A história do grupo de pequenos golpistas de Salvador, liderado pelo emblemático Pedro Bala, perde o viço e parte da malícia colocados por Amado na obra original. A adaptação para o cinema foi lançada para dar início aos festejos do centenário de nascimento do escritor, que será comemorado em 2012, mas a homenagem acabou morrendo em seu propósito. Dirigido por Cecília Amado, neta de quem você está pensando, “Capitães da Areia” é o típico filme que falha por dois motivos: seu roteiro tenta abranger a totalidade da obra original e sua execução se perde em meio ao exagero de recursos estilísticos utilizados. Na ficha técnica do longa, roteiro e direção aparecem como atribuições de Cecília.

São quase 300 páginas de uma narrativa que, embora divida seus parágrafos entre as dezenas de personagens envolvidos na trama, consegue aproximar o leitor das peculiaridades, ambições e personalidade de cada um deles. Para fugir da exaustão, a apresentação dos pequenos é feita gradativamente, na medida em que os causos são narrados. E muitos são os episódios criados pelo autor nas páginas de sua obra, o que torna inviável a apropriação, por parte de um filme cuja duração não ultrapassa as duas horas, de todos esses momentos. O roteiro de Cecília e Hilton Lacerda falha ao tentar incluir cada episódio em sua narrativa, o que acaba resultando em uma construção por demais segmentada, com momentos que não guardam ligação alguma com o que vai ser exibido a seguir.
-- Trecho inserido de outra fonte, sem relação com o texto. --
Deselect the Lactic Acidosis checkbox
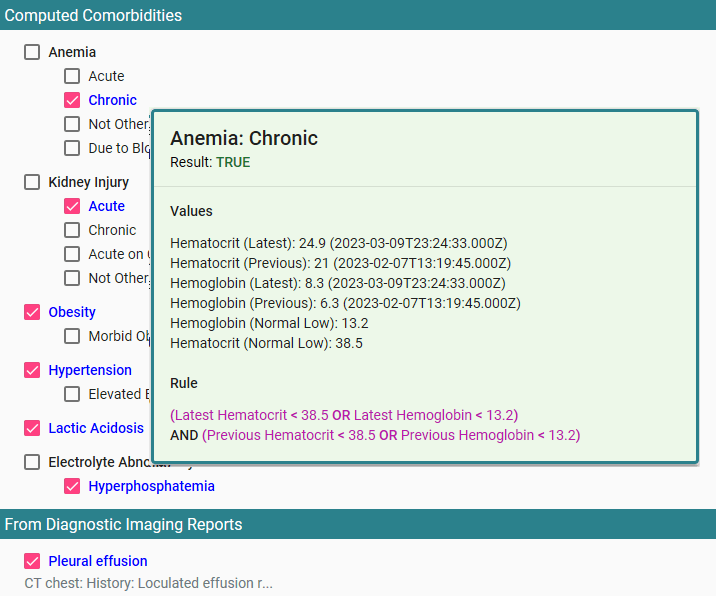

A estratégia talvez funcionasse melhor em um seriado televisivo, como já havia sido feito pela Rede Bandeirantes no final dos anos 80, formato que garante maior liberdade para um trabalho dividido em episódios.
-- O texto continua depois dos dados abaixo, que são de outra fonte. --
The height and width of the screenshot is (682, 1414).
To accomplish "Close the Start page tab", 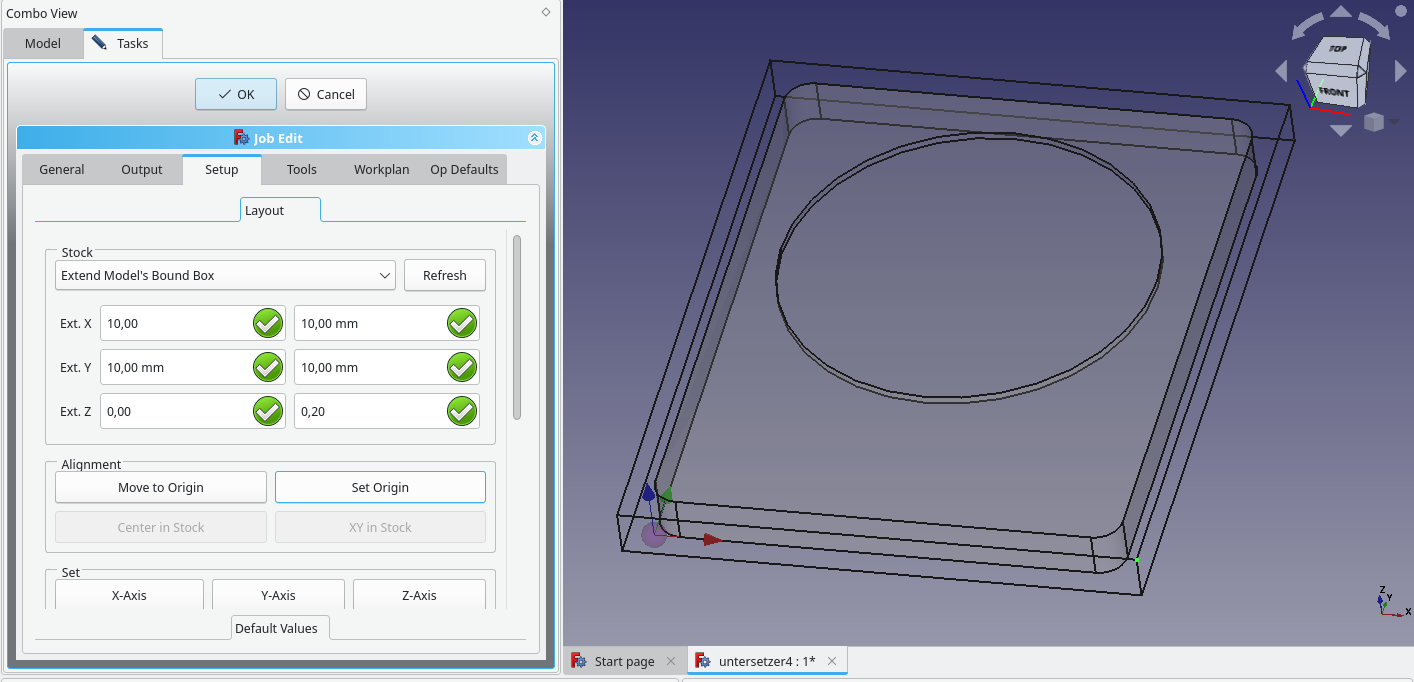I will click(671, 661).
Em “Capitães da Areia”, uma grande colcha de retalhos é armada por pequenas histórias envolvendo os membros do grupo. Em algumas delas, ainda é possível enxergar tentativas de certo aprofundamento em seus personagens, como é o caso de Sem-Pernas durante o tempo em que convive com sua nova família adotiva. Apesar de realmente oferecer ao público certa aproximação com alguns dos garotos, no momento seguinte tudo é deixado de lado abruptamente para dar espaço para outra micro-história que se anuncia. E todo o filme é construído tendo como base essa sobreposição de pequenos casos, descartados logo que resolvidos.

No trabalho de direção, também é perceptível o esforço de Cecília na construção de um filme esteticamente agradável. É bem verdade que em alguns momentos sua câmera flutua de modo curioso entre os personagens e na captura da rotina de Salvador nos anos 30, mas na maioria das sequências assistimos ao exagero de sua boa vontade. Câmeras lentas, imagens aceleradas, cortes secos e pequenas sequências captadas de vários ângulos fazem a composição do filme parecer um expositor de possíveis técnicas cinematográficas. Em nenhum momento a direção faz sua opção, e é o espectador que precisa se habituar aos modos como a história é narrada.
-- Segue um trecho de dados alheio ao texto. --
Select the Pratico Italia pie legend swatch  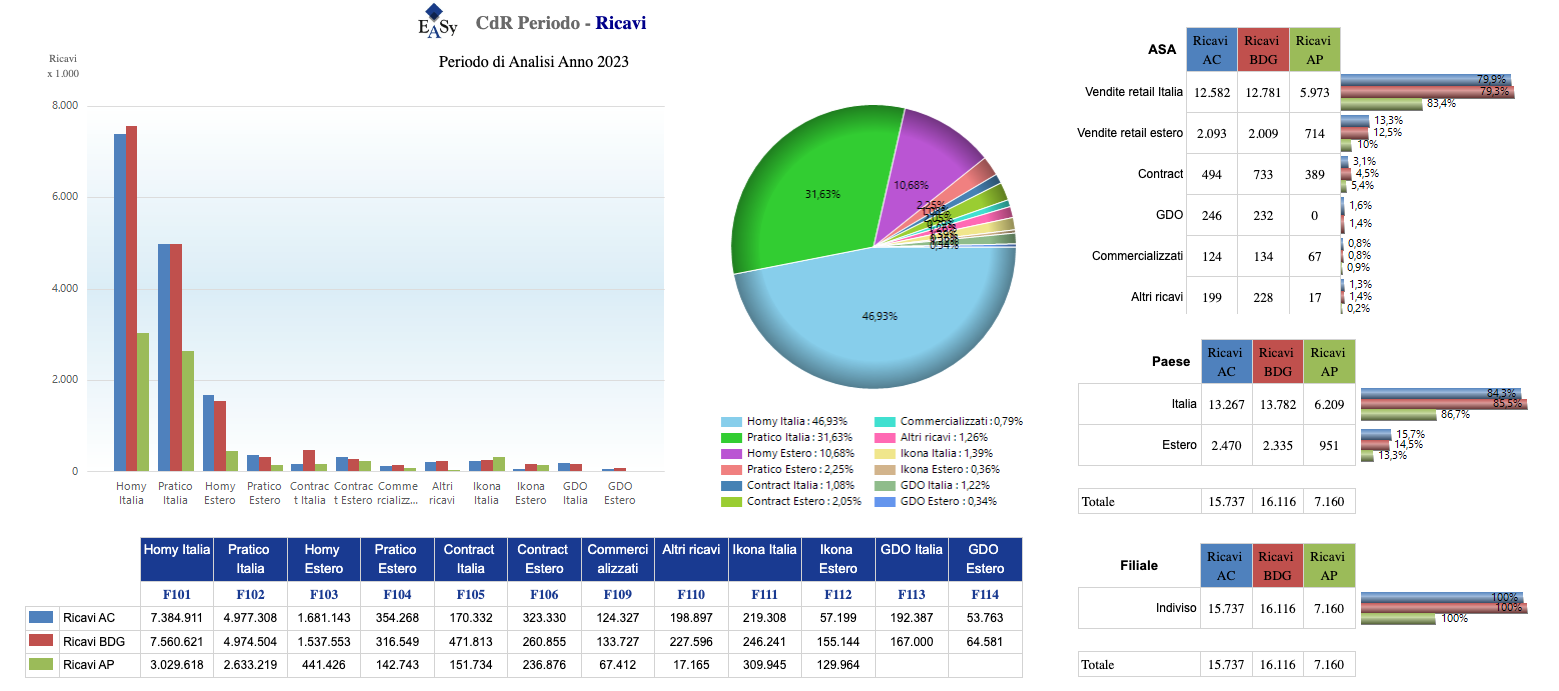[731, 438]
Outro ponto que poderia ser tomado como problema, mas é preferível que seja abordado de modo construtivo, é a atuação do elenco principal. Não estamos acompanhando atores com larga experiência diante das câmeras, e é perceptível o desconforto de alguns deles em sequências específicas, mas a verdade é que fica difícil mergulhar na história quando a maioria das atuações soa de modo teatral e completamente antinatural. Mesmo assim, é reconfortante ver o esforço dos jovens atores e perceber o entrosamento que, aparentemente, foi formado entre eles.

A neta de Jorge Amado ainda merece receber seus louros, sobretudo por ter reavivado junto ao público uma das histórias imortais do escritor baiano. Sob esse aspecto, sua homenagem é completamente válida, e qualquer coisa que traga de forma positiva e respeitosa o nome de Amado de volta aos holofotes merece ser reconhecida. Ninguém vai sentir o gosto da Bahia assistindo à “Capitães da Areia”. Também é difícil, mesmo com a imagem sendo exibida, sentir o cheiro das mulatas de flor na cabeça e o sabor do acarajé. Só Jorge Amado conseguia isso. Não é todo dia que nascem os mestres.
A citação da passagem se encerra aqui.